研究紹介
えんじにあRing No.416 [2018年10月号] 冬期における自動運転の実用化
市街地における夜間の横断歩行者事故を防ぐため、ヘッドライトとの協調によりドライバによる横断歩行者の発見を早めるプロビーム道路照明を開発している。プロビームとは、灯具配光を車両の進行方向に照射する照明方式である。
プロビーム道路照明の要件と機能の整理を行い、光学シミュレーション・視認性評価実験から、道路上の横断歩行者の視認性を高める具体的なプロビーム照明の配光設計を行っている。試作灯具を用いて静止状態の視認性評価と映像による横断歩行者の発見時間計測を行った。その結果、対向車線を含めた道路空間全体の視認性が高く、右からのみでなく左からの横断歩行者の発見時間を高めることを明らかにできた。

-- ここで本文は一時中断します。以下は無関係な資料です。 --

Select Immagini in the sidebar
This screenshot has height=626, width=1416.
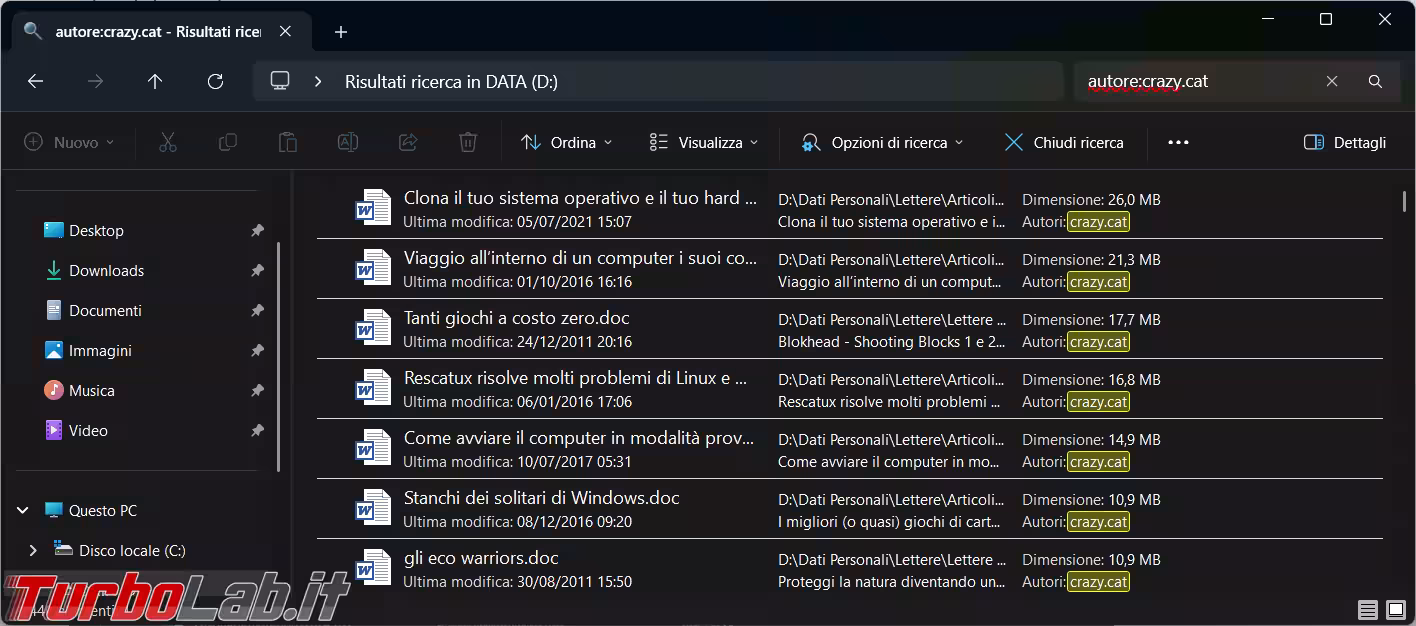pyautogui.click(x=100, y=350)
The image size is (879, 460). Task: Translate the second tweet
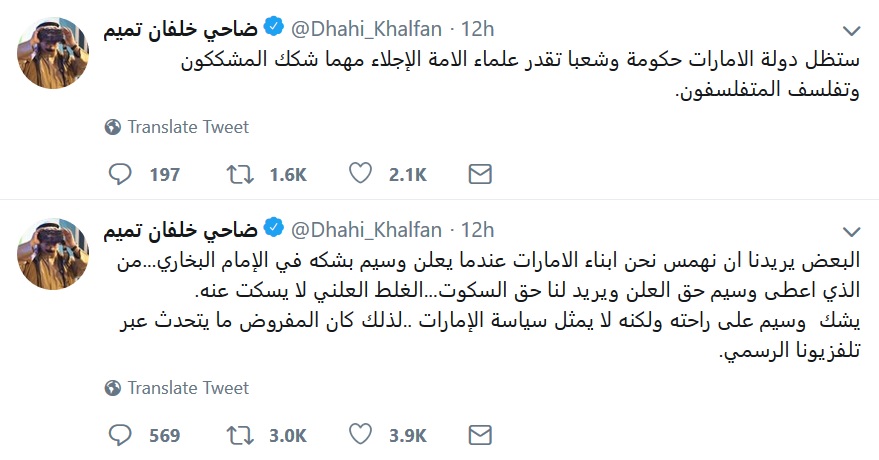188,388
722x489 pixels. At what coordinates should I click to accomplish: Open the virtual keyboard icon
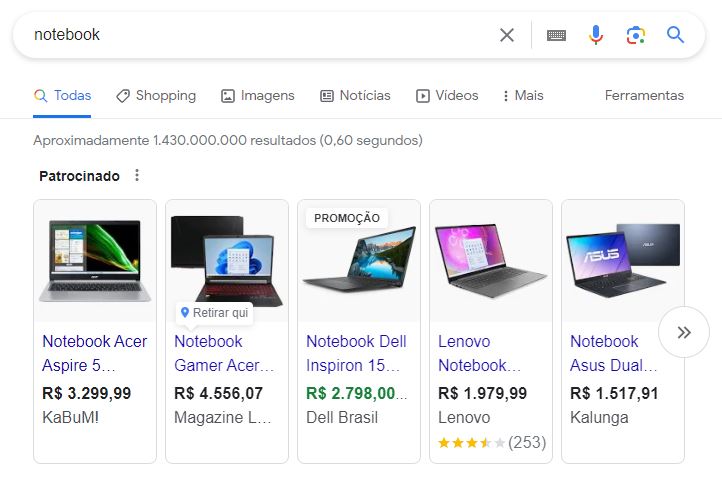556,35
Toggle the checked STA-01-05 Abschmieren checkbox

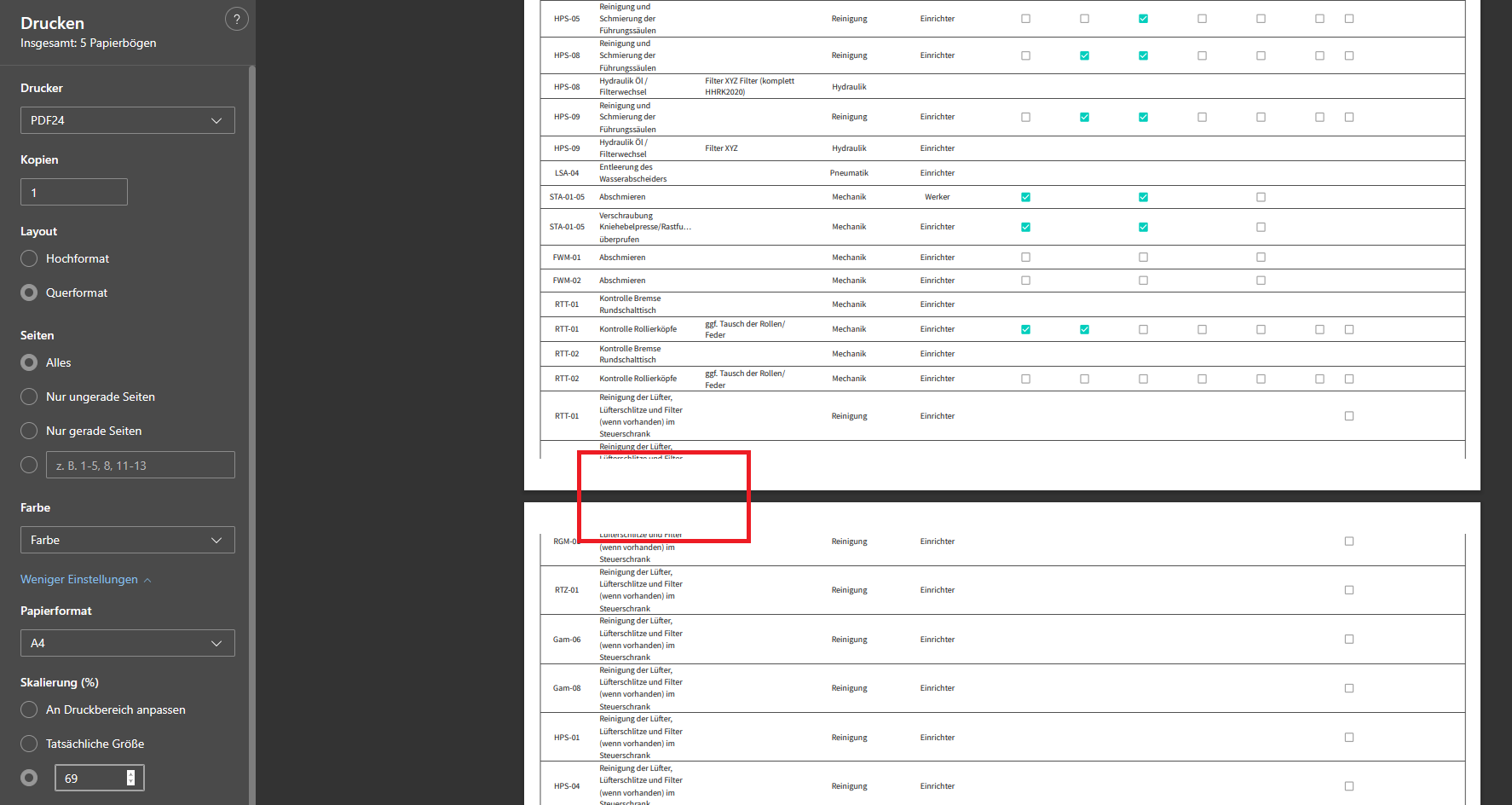[x=1025, y=196]
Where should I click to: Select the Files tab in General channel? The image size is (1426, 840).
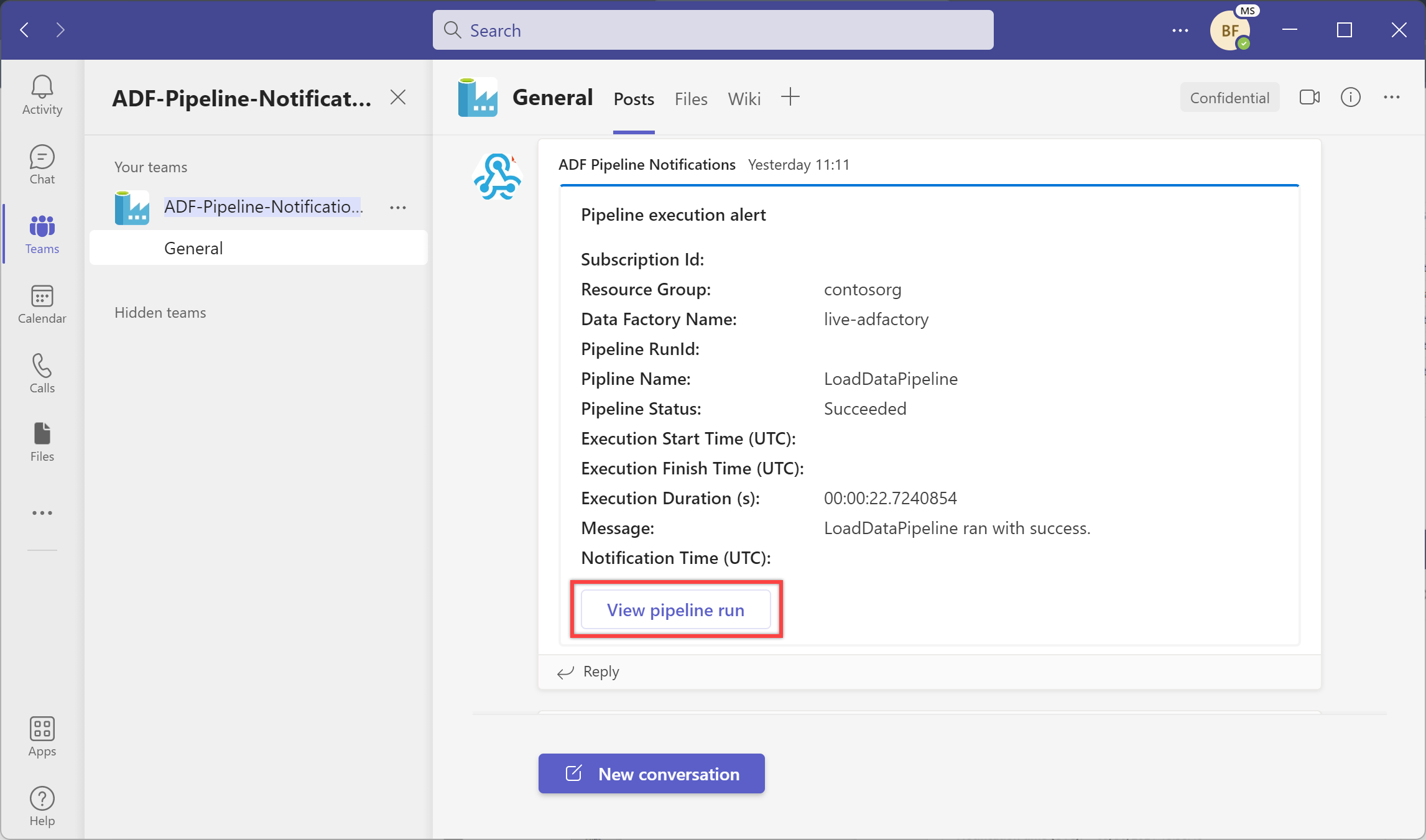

今後、試作した灯具を発展させ、道路灯として実用化に向けた灯具の設計と開発を現在行っている。
車両の前方の道路区間全体が「明」となり、その範囲も拡大することから、自動運転用の車載カメラセンサがその性能を発揮しやすくなる。これにより、市街地のようないろいろな明かりがある夜間であってもカメラセンサの有効性が高まる。夜間のセンサによる運転支援に大きな効果をもたらすことを期待できる。